3) Non vedo una grande continuità tra il Pci e il Pd a trazione renziana; in quanto entrambi, secondo Carra, fondati sul culto del capo e su una comunità che non si deve dividere. Il Pci rispettava grandemente i suoi segretari; tuttavia, attorno ad essi, vivevano gruppi dirigenti di formidabile qualità e autorevolezza. Essi non solo discutevano, ma si dividevano sulle idee anche in modo molto aspro e con uno stile franco. Certo, una volta deciso, all’esterno e nell’azione si pretendeva l’unità: erano anche i tempi della guerra fredda. Oggi il quadro attorno a Renzi mi appare più modesto, refrattario alle critiche e conformista.
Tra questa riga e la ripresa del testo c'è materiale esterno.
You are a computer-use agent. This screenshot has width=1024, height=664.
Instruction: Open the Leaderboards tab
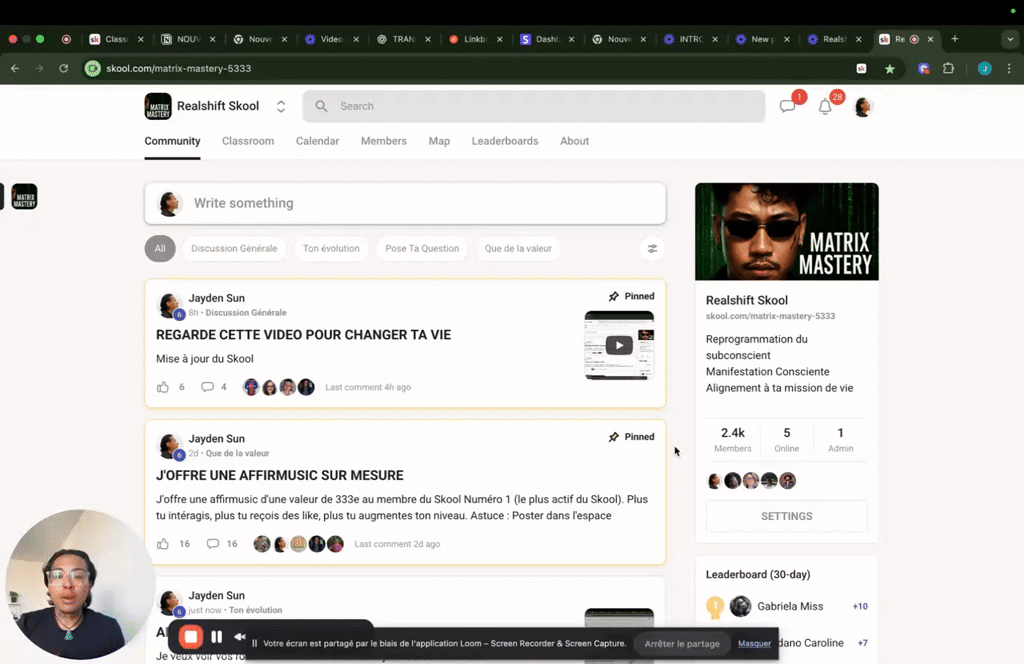tap(504, 141)
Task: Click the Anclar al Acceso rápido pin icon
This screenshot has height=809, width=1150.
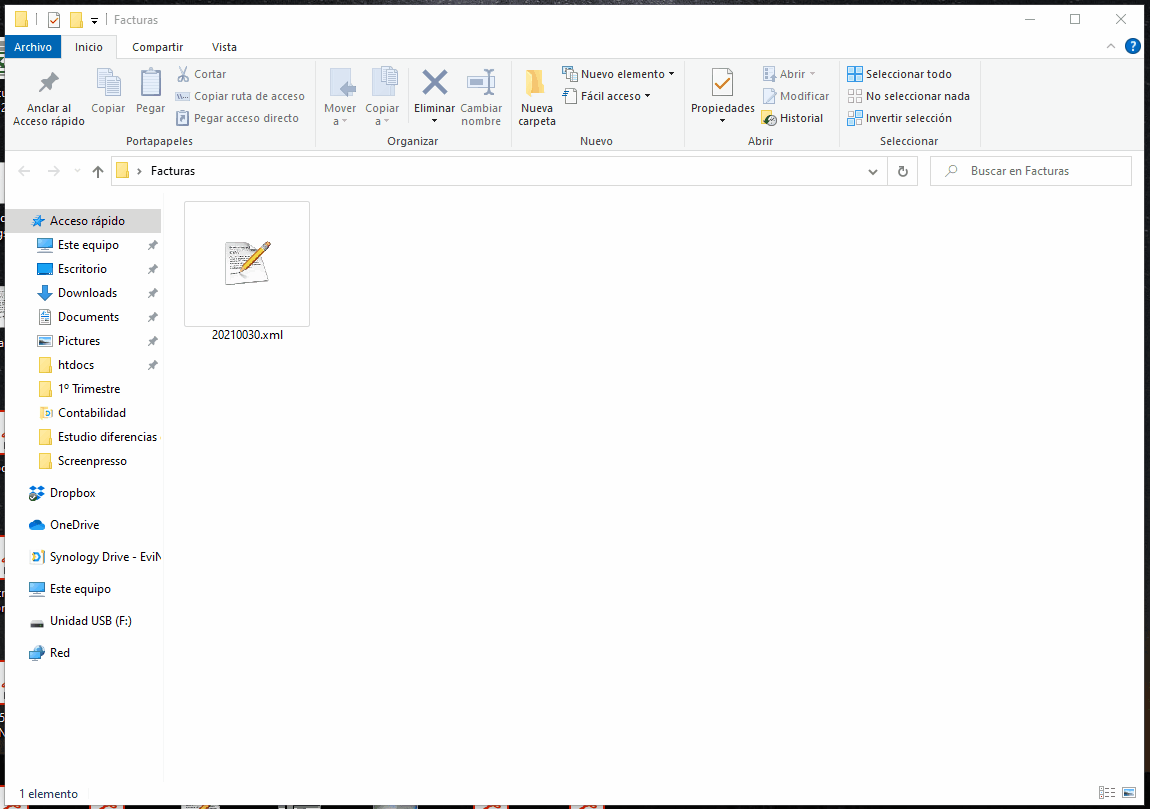Action: 48,83
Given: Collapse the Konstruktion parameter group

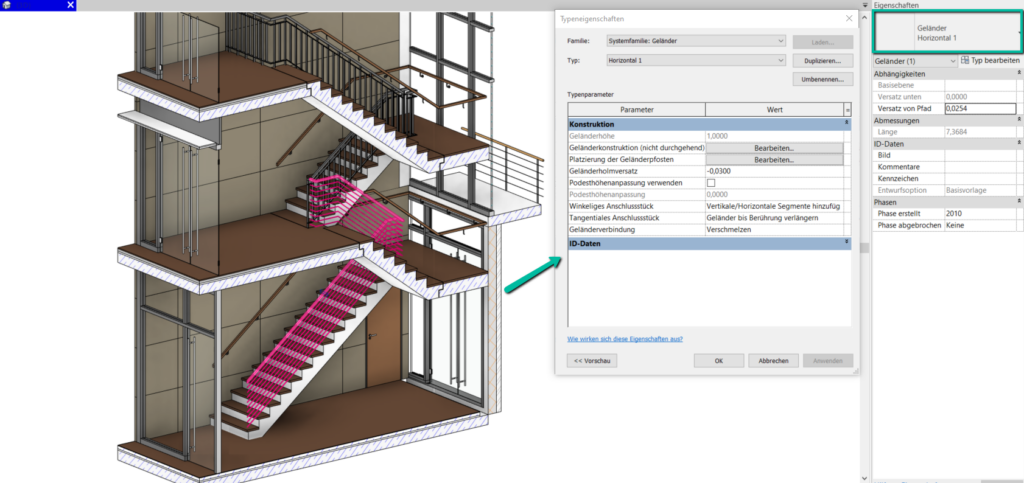Looking at the screenshot, I should click(x=846, y=123).
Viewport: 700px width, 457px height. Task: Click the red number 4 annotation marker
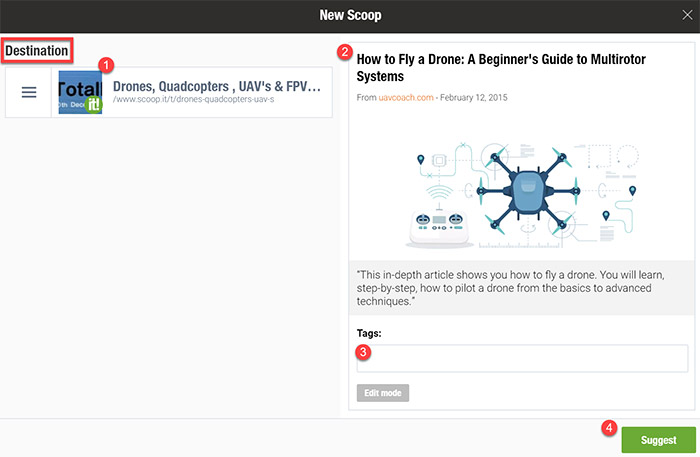[x=607, y=427]
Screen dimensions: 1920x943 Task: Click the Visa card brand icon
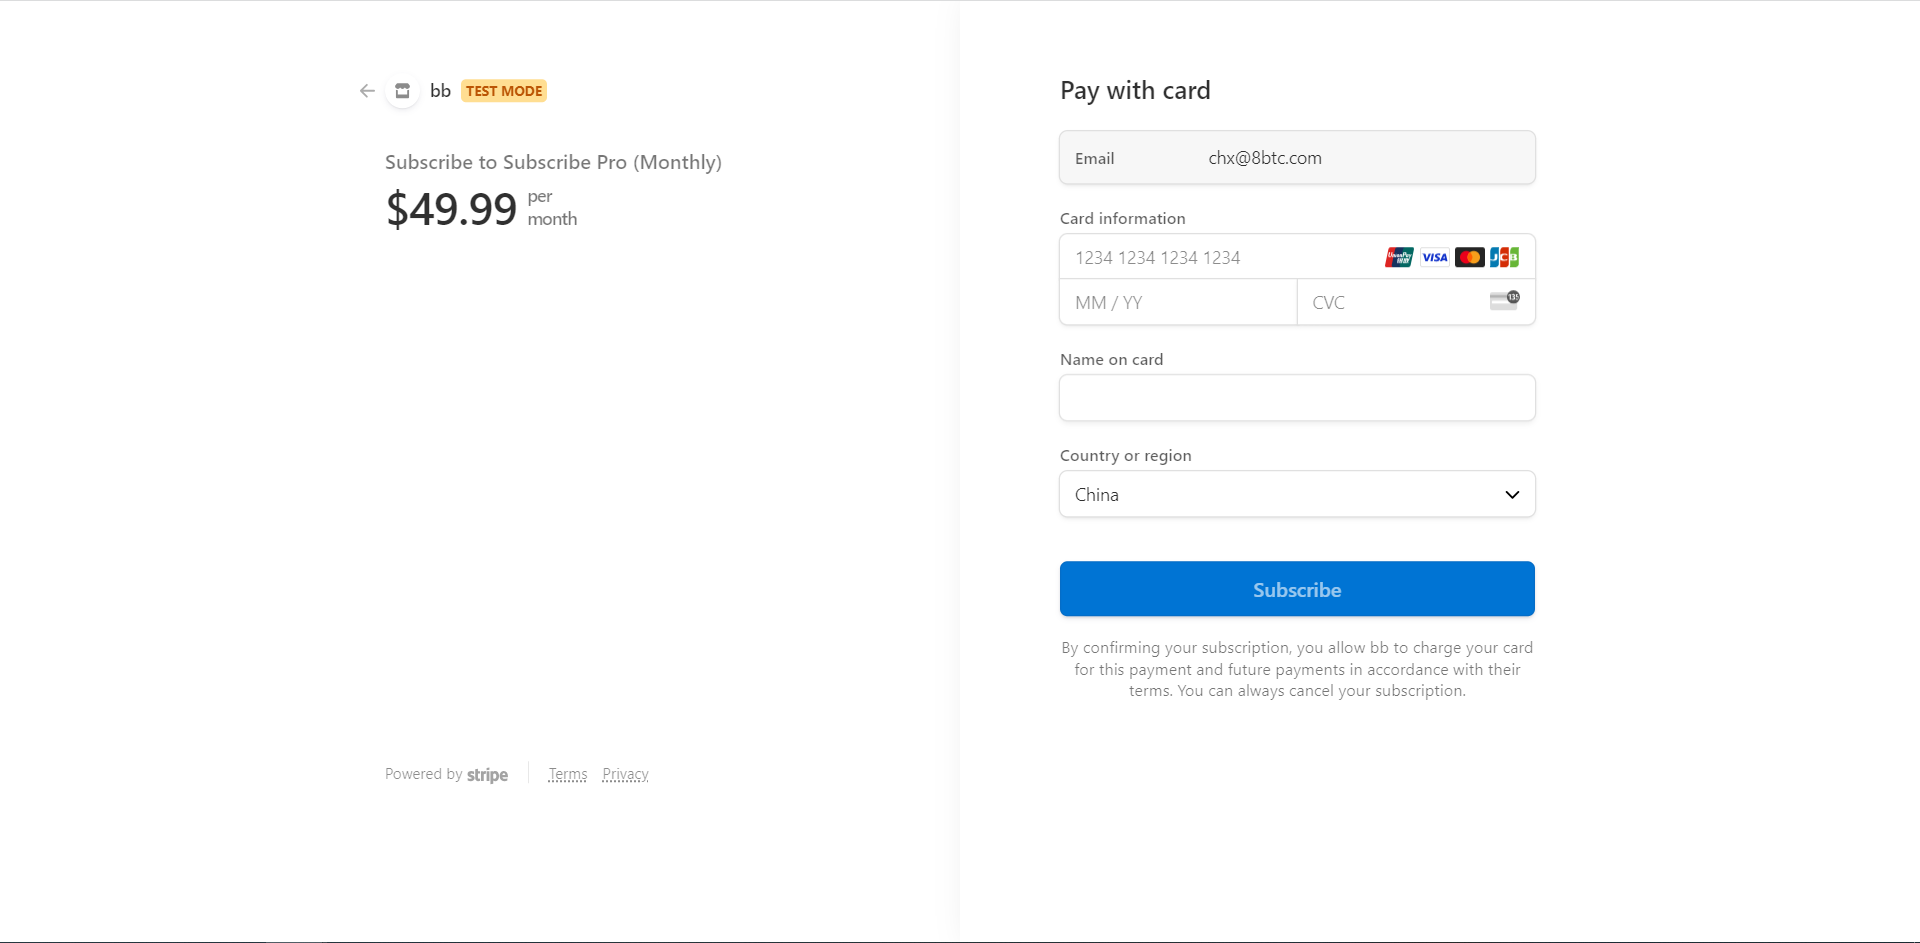pyautogui.click(x=1435, y=258)
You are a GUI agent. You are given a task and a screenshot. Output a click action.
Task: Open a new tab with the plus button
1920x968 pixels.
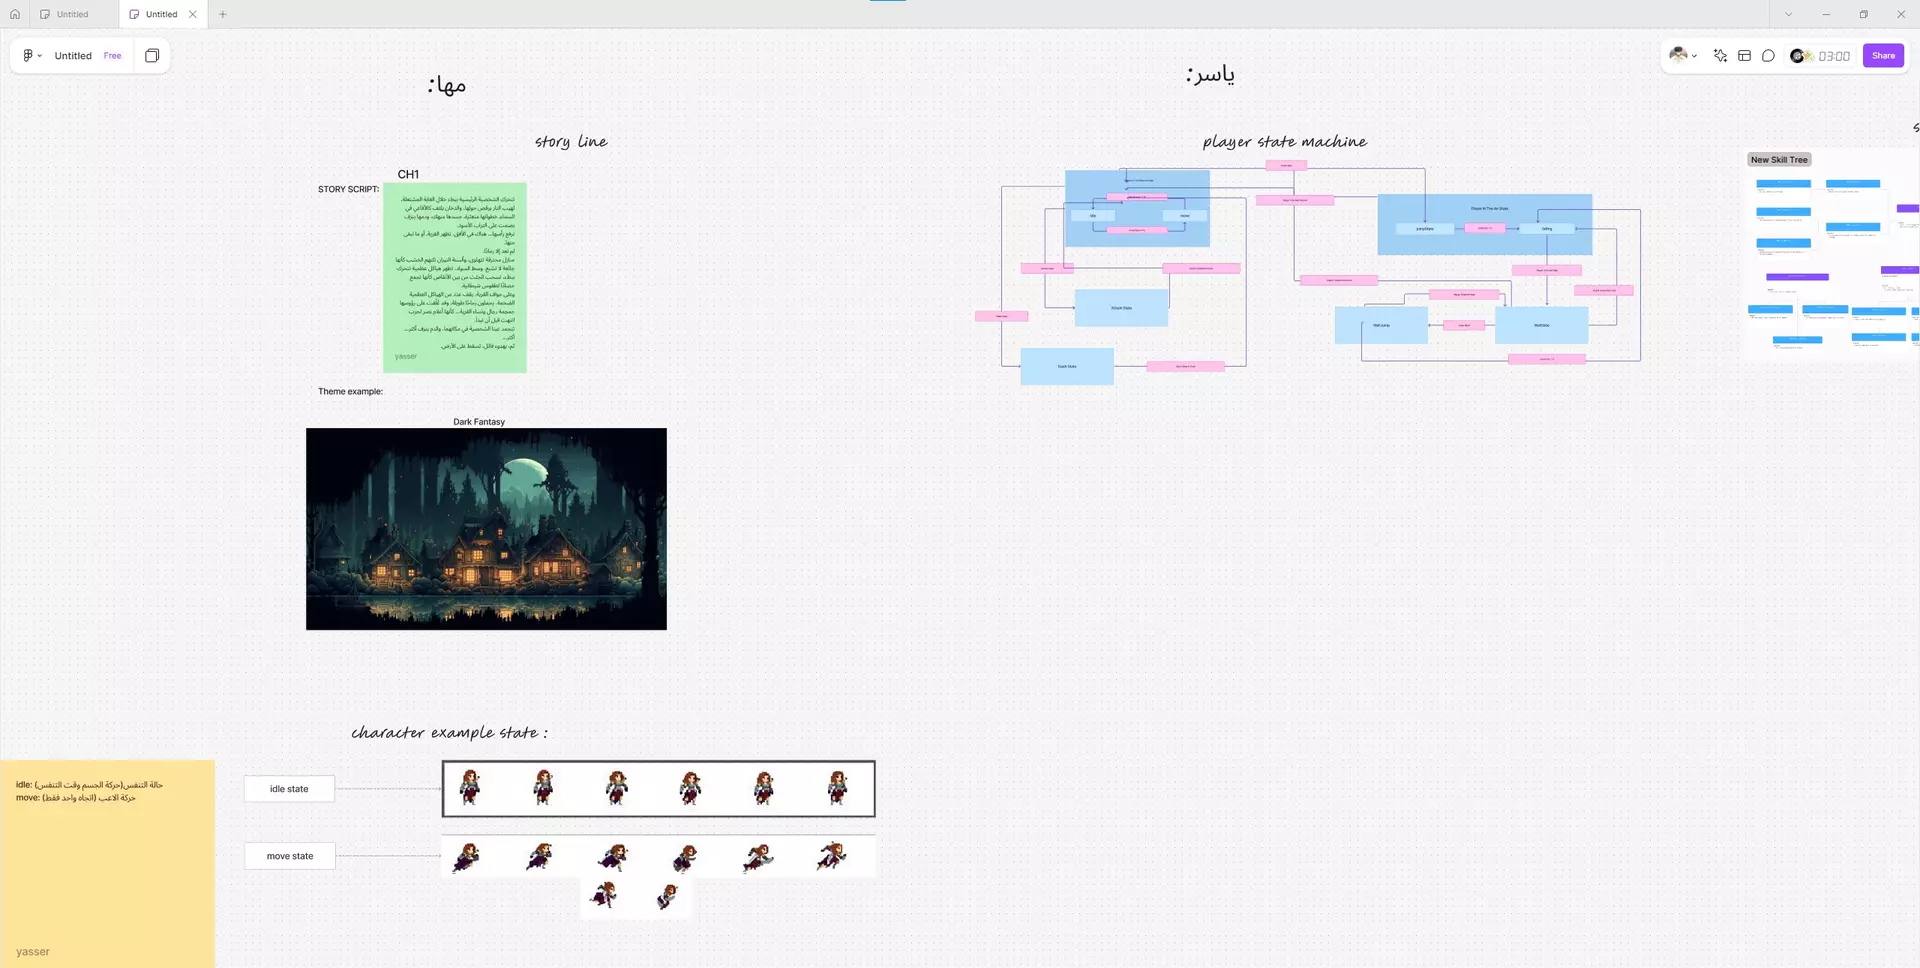click(222, 14)
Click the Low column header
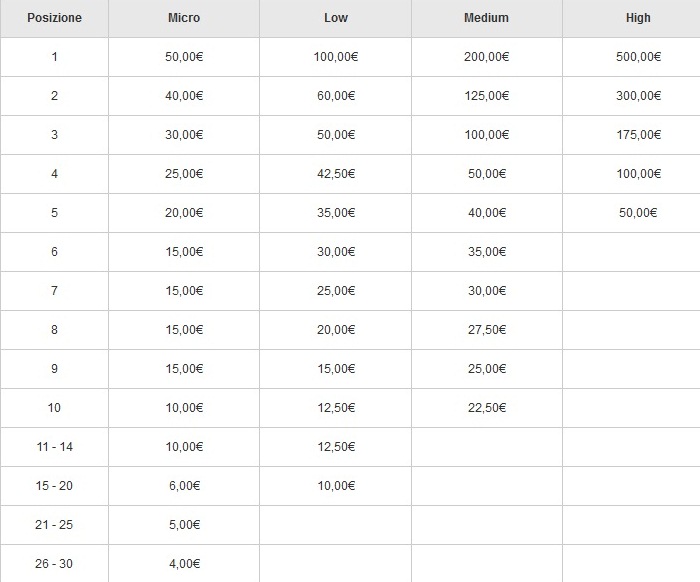Image resolution: width=700 pixels, height=582 pixels. click(336, 18)
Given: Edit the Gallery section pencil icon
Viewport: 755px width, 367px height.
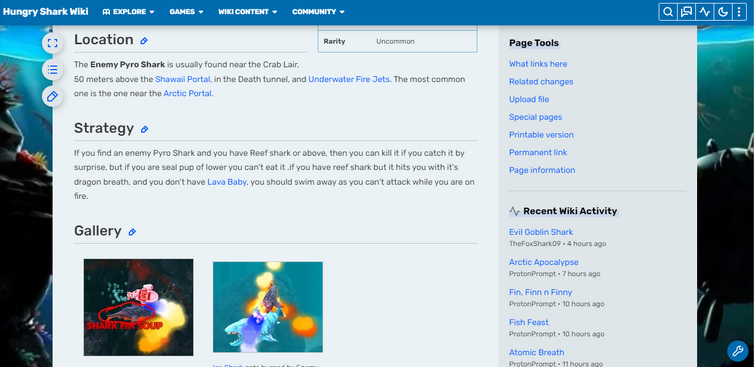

4) Sono, invece, d’accordo con Carra nel rifuggire un giudizio facile e comodo sul M5S; che ha colto una verità ben prima degli altri: la crisi del sistema politico e della rappresentanza, con la conseguente distanza tra le masse e il potere e la sensazione di abbandono e di solitudine dei cittadini. In questo senso Grillo ha incanalato una rabbia, tenendola sostanzialmente sul terreno democratico e non violento, che sarebbe potuta esplodere a destra con ben altre conseguenze. Ci ha dato tempo per riorganizzare il campo della sinistra. Tempo che non abbiamo saputo, finora, utilizzare in modo produttivo. Proprio per questo, è giusto affrontare una sfida in positivo con i 5 stelle. Ma la sfida la concentrerei proprio sulla risposta da dare alla crisi democratica; piuttosto che su una schermaglia attorno ai programmi, così cangianti nella pratica grillina.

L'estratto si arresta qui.